The semantics of Clean is based on Term Graph Rewriting Systems (Barendregt, 1987; Plasmeijer and Van Eekelen, 1993). This means that functions in a Clean program semantically work on graphs instead of the usual terms. This enabled us to incorporate Clean’s typical features (definition of cyclic data structures, lazy copying, uniqueness typing) which would otherwise be very difficult to give a proper semantics for. However, in many cases the programmer does not need to be aware of the fact that he/she is manipulating graphs. Evaluation of a Clean program takes place in the same way as in other lazy functional languages. One of the “differences” between Clean and other functional languages is that when a variable occurs more than once in a function body, the semantics prescribe that the actual argument is shared (the semantics of most other languages do not prescribe this although it is common practice in any implementation of a functional language). Furthermore, one can label any expression to make the definition of cyclic structures possible.

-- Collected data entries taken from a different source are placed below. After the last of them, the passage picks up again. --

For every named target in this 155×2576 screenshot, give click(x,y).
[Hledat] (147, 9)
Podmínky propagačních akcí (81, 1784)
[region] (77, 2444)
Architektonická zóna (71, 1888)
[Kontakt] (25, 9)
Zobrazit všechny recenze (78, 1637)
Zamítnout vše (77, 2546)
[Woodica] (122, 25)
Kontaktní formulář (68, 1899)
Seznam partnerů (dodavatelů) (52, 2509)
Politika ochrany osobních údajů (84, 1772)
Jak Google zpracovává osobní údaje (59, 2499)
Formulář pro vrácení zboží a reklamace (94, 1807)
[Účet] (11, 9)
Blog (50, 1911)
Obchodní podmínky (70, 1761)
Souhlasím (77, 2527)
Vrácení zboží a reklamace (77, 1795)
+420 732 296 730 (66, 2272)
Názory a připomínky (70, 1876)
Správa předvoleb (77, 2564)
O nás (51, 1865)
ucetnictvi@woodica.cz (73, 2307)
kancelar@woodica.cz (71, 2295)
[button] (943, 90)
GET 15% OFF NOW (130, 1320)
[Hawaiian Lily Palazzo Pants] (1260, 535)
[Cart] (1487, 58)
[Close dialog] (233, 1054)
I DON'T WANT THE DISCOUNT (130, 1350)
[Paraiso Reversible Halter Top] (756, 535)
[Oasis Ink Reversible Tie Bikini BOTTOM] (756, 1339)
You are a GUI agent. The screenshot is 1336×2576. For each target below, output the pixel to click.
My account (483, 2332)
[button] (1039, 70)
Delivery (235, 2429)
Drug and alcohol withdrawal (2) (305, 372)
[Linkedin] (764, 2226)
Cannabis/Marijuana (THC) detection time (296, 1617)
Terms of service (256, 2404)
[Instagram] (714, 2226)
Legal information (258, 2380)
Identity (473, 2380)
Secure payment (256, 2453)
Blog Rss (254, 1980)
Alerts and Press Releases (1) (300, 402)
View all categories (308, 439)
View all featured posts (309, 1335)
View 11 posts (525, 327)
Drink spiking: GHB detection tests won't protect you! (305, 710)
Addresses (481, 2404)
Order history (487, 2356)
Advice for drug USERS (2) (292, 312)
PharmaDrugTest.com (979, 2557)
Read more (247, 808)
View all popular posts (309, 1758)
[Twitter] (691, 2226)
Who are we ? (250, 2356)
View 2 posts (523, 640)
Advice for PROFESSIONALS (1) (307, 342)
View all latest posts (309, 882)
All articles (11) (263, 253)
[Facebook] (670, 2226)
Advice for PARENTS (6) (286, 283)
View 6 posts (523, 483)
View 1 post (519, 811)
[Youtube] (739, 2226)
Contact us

So, people familiar with other functional languages will have no problems writing Clean programs.
When larger applications are being written, or, when Clean is interfaced with the nonfunctional world, or, when efficiency counts, or, when one simply wants to have a good understanding of the language it is good to have some knowledge of the basic semantics of Clean which is based on term graph rewriting. In this chapter a short introduction into the basic semantics of Clean is given. An extensive treatment of the underlying semantics and the implementation techniques of Clean can be found in Plasmeijer and Van Eekelen (1993).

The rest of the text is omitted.